THE DATA:

::::

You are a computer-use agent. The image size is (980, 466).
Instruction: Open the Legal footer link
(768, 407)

::::

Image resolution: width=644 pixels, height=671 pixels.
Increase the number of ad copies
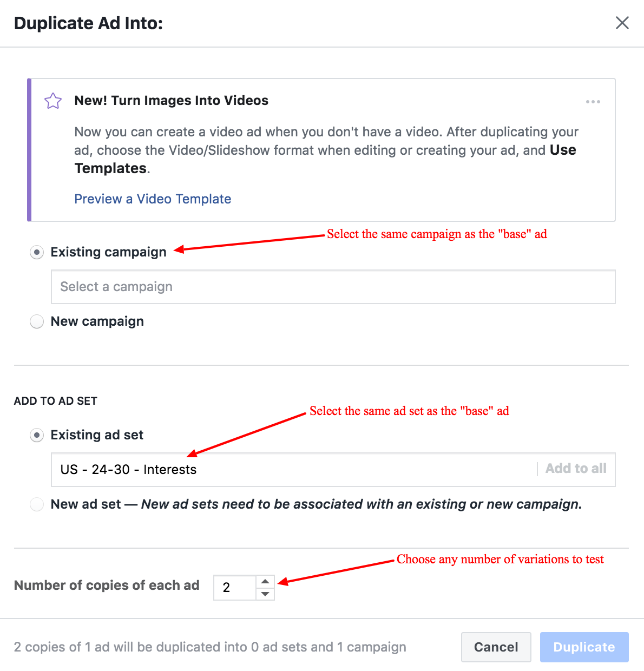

::::

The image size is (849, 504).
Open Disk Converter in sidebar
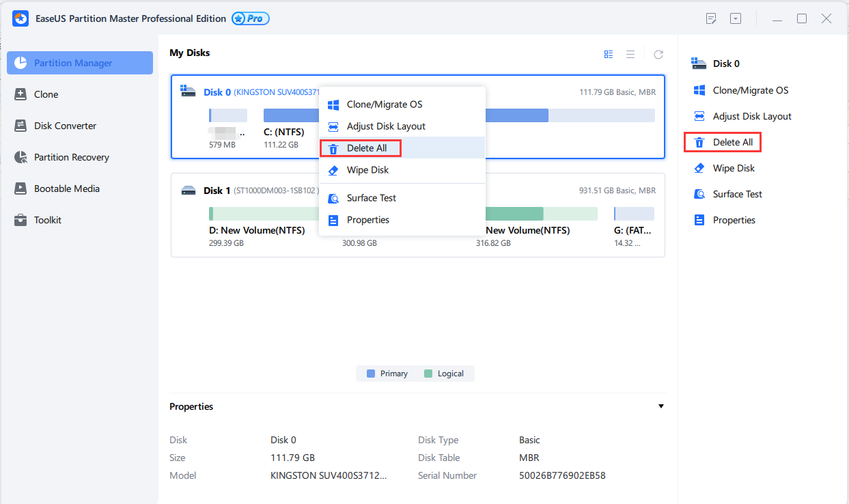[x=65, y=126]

::::

ABOUT THIS TASK:
Copy each line of the material where "size" is found.

RESULT BELOW:
You are a computer-use agent. The image size is (980, 466).
The image size is (849, 504).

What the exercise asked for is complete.